The choice is ours. Being naturally stubborn and having an intensely negative reaction to being taken advantage of by other people, I am often all too ready to dig my heels in and fight the good fight until the bitter end. However, the more time I spend on this planet, the less I want to spend time around people who come at me from a place of fear or feeling threatened. More and more often, I respond by putting as much space as possible between people and myself who live this way. It just isn’t worth the undue stress and anxiety their actions and presence place on my own sensitive system.

 

If my tea bag was indeed correct, and the purpose of life really is to enjoy every moment, then I urge each and every one of you to run (not walk) as fast as you can from people who suck the life out of your beautiful, precious spirit. Also, and this is something I have struggled with for years, try not to take their actions too personally because they have far less to do with you and who you are than what these people are struggling with in their own interior worlds. Try to be forgiving and offer empathy, but first get as far away from them as possible!

 

The thing about words of wisdom is that their significance changes at different times in life. Words I may have scoffed at as an angst-riddled teenager appear deeply profound to me now and vice versa. I have tried to watch many movies that I found life changing as a child and pre-teen, only to find that they have not improved with age. Not everything does, after all.

 

I want to age well, though, and I think that this is in great part why I am beginning to understand the wisdom in choosing paths of least resistance. Like water in its liquid form, if I come up against a big rock, I can simply change my course and flow around it, moving, always moving farther and farther away until the rock can no longer exert its force upon me.

 

I choose to meditate, to practice yoga, to write, to shift my perspective, and to practice. I work to keep my heart lifted, my spine long and fluid, my eyes full of the joy that I can appreciate and bask in because I have also experienced times of darkness and suffering.

 

My friend has found her own way toward creating the kind of bliss that had been missing from her life. She spent time traveling around India and Southeast Asia, studying yoga and meditation. She has become a traveler, not unlike myself, just choosing different realms of the world to explore. Like me, she embraces the journey within in a deeply meaningful way. I believe that in the time she spent overseas, she left very few, if any, of her own internal rocks unturned, and she is all the more blissful for having taken a peak underneath each and every one.

 

As I boiled water in an electric kettle at the Tree of Life Yoga studio this morning in preparation for the two classes I would be teaching, these memories came bubbling up from inside, reminding me to pause and remember just how far I have come in my 35 years on this spinning orb.
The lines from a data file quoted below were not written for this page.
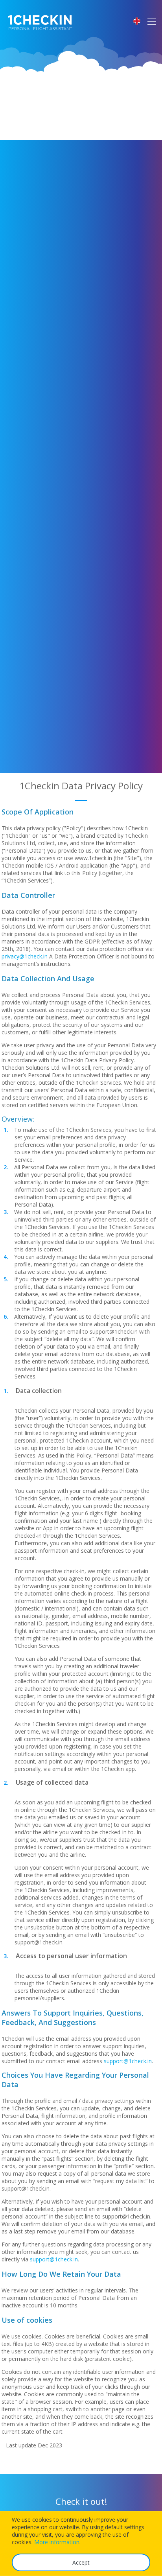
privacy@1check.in (25, 956)
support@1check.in (128, 2061)
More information (56, 2542)
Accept (81, 2562)
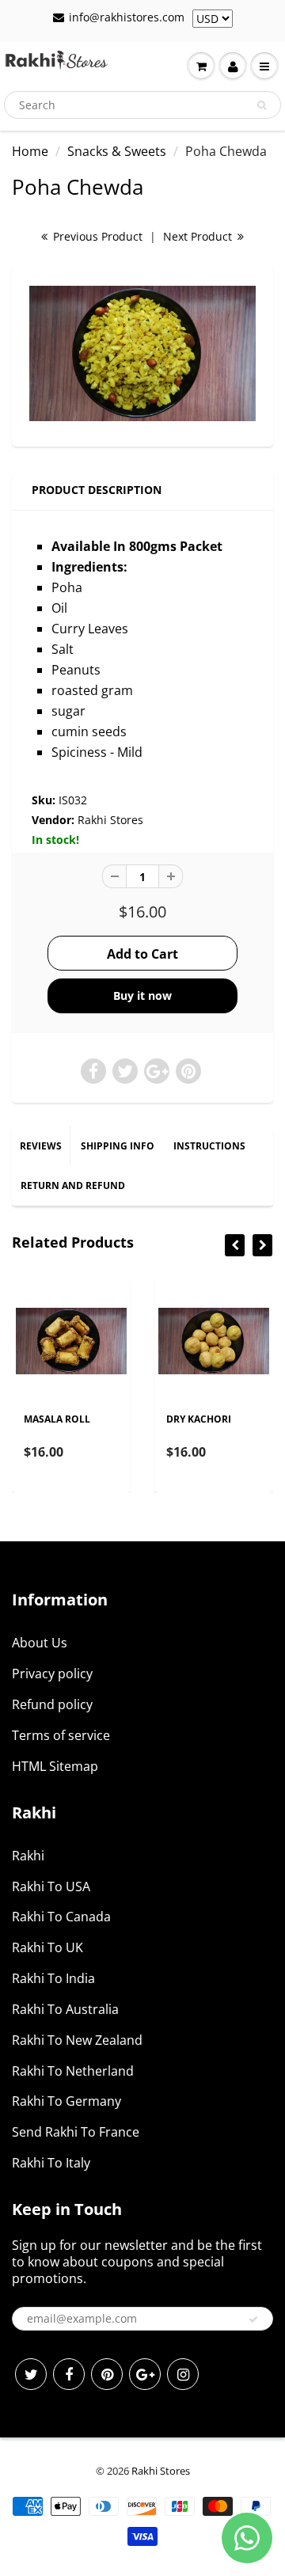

I looked at the little pile of tea bag fortunes that someone before me had placed on the counter.

 

An attitude of gratitude brings opportunities.

 

I wasn’t sure what those opportunities might be, but I certainly felt grateful for most, if not all, of the twists and turns my own life river had taken to get me here.

 

In the words of Claire Dederer (2010), Maybe everyone needs to retreat every once in a while, or you don’t know who you are or what you’ve become.

 

In Anusara yoga, we begin our practice by drawing in. we draw in the breath; we hug our muscles to the bone; and we draw energy from the earth all the up through our feet, into our pelvis, and out through the crown of our head. We root down to rise up.

 

I retreated once to Alaska. I drew into my self, wondered what my life could be like, and what I could do to achieve happiness. It was only in leaving Alaska and embracing the rest of the world that I was able to expand all of that energy out through every limb. It was in stepping into the current of the world that I began to truly live.